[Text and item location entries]

--- begin ---

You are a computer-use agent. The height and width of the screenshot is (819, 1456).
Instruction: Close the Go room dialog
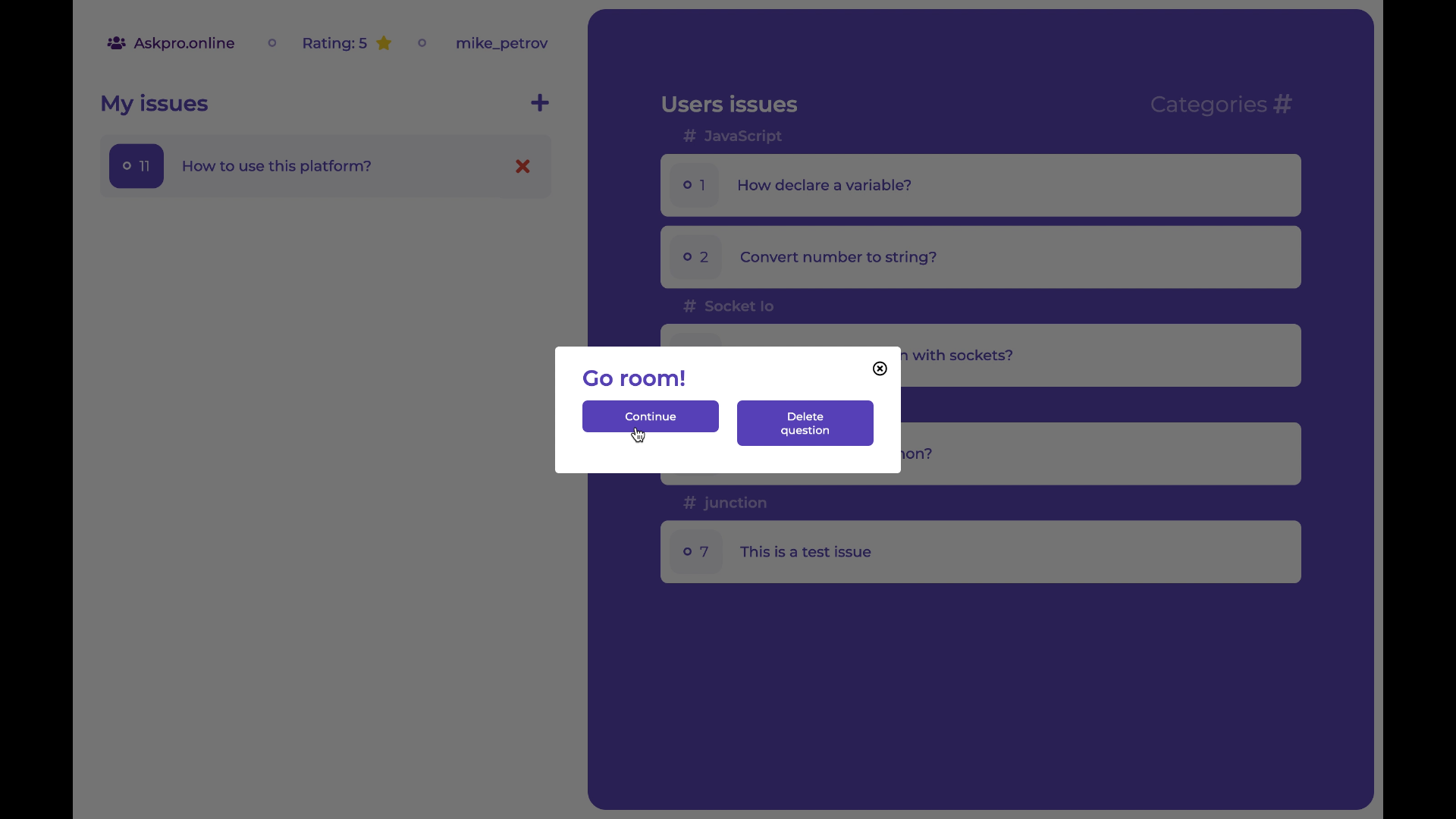[880, 369]
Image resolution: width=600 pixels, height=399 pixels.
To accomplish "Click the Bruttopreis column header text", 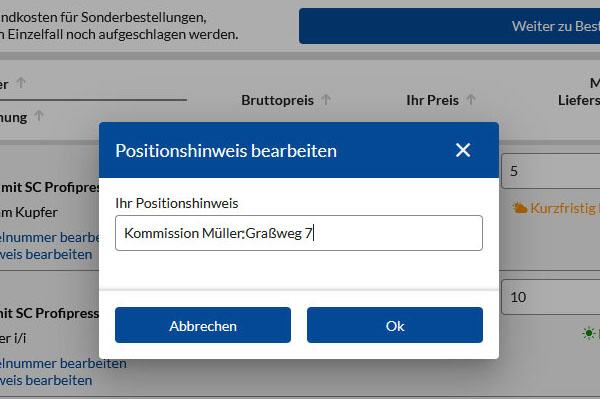I will pyautogui.click(x=277, y=100).
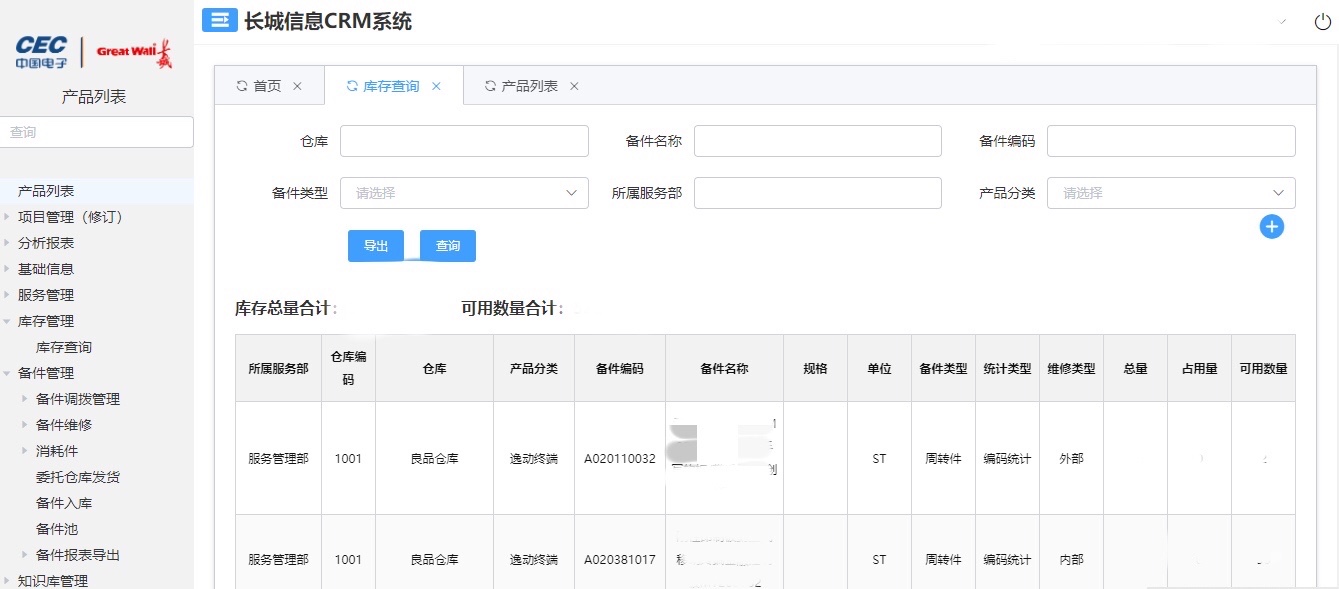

--- end ---

Exercise objective
Return every line above that contains the string "height".

Answer to this task
You are a computer-use agent. The height and width of the screenshot is (819, 1456).
Image resolution: width=600 pixels, height=399 pixels.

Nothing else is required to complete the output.